An aerial lift is a mobile work platform that raises workers and their tools above the ground to complete a task. At varying heights, these platforms offer access to what would otherwise be a difficult (or impossible) job – but with that access comes a potential danger. Unfortunately, those working within the construction industry can encounter perils that most other professions don’t have to consider, and falls are one of the hazards, among others, that an aerial platform puts users at risk of.
Tragically, falls kill 200 U.S. construction workers each year. Don’t be a statistic; instead, educate yourself with the following safety measures to minimize your risk of injury or worse. This article will cover the most important of those measures – and it is critical that workers follow them, no matter how high in the air they plan on working.
Train, Train & Train
Whatever training is required for the specific aerial lift you will be operating, make sure you get the full course – and pay close attention throughout. Employers are required to make sure lift operators are trained by someone who is qualified and who has experience with the model of work platform that he or she will be operating. If you aren’t sure if your aerial lift training has been sufficient, say something.

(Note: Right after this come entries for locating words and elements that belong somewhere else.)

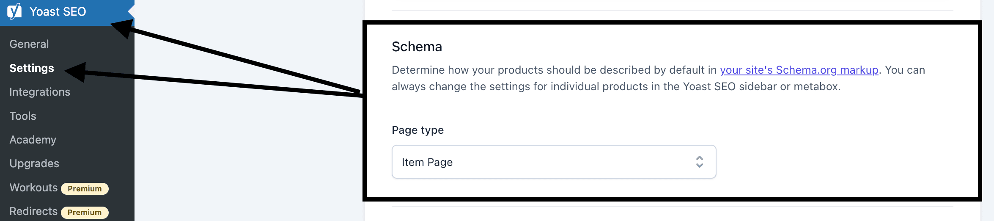Go to Redirects in sidebar
This screenshot has height=221, width=994.
(33, 211)
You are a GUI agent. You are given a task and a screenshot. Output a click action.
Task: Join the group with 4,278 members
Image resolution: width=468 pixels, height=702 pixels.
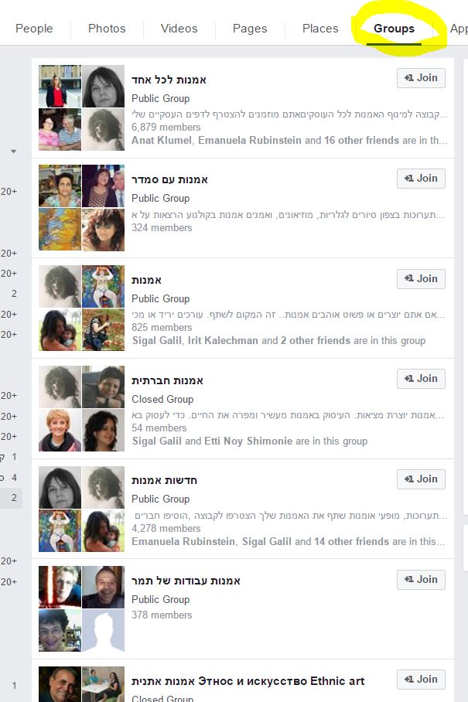pos(421,479)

Full-body harnesses must be worn by anyone using an aerial lift. If for any reason you find yourself falling – because your platform was hit by another moving vehicle or due to some other hazard – a harness will keep the fall from being very far, and it may even save your life. Your harness must be attached to a lanyard, which must be attached to an anchor specifically engineered for this purpose that is inside of the basket or on the boom.
Check High for Lines
Electrocution is one of the most dangerous hazards associated with aerial platform use; operators don’t notice that their platform is rising straight into power lines until it’s too late. This is, in fact, the most frequent cause of death among aerial lift operators. The solution is a simple yet important safety measure: Before raising your platform, be sure there are no lines where you’re headed. It may be hard to see power lines (if they’re hidden in trees, for instance), so doing a walk around the area before starting your task is always a good idea. If you do see power lines, stay at least 10 feet away from them at all times (unless you are a qualified electrical worker).
Try a Simulator
Training is essential and is largely made up of operating an actual aerial lift. The next best thing is to use a simulator. The National Institute for Occupational Safety and Health (NIOSH) has developed an Aerial Lift Hazard Recognition Simulator that mimics a realistic workplace environment with various hazards, such as potholes, that users must avoid. This free tool can be beneficial for both novice aerial lift operators to get additional practice as well as veterans to brush up on their skills. The simulator should not serve as a replacement for the training that is already required for aerial platform use, but it can be a useful supplement to it.
We’re all working to meet a deadline, and that always makes it tempting to find quick fixes to speed things up. With aerial platform use, that’s not an option – whether boom lift or forklift, safety is of the utmost importance. Avoid overloading the lift beyond its capacity. Also, do not climb out of the platform to complete your job. Never place a ladder on your lift. And lastly, avoid standing on the guardrail. Taking the extra time to complete a task correctly may mean a slight delay, or even late delivery on the final resolution. But the alternative isn’t worth saving yourself some time.
And Don’t Forget To…
- Look over your aerial lift before use. Be sure the base controls are functioning properly in case the controls on the platform stop working and you need someone on the ground to bring you down.
- Follow all of the manufacturer’s guides, from training to safety to modifications – check with it if in doubt.
- Be aware of the Safe Floor Load Capacity before you drive on the floor.
If followed, these safety measures will significantly minimize the risk of injury or death for aerial lift operators. Let’s spread the word on the safe operation of aerial lifts and make work-platform safety our top concern. You don’t know whose life it might save.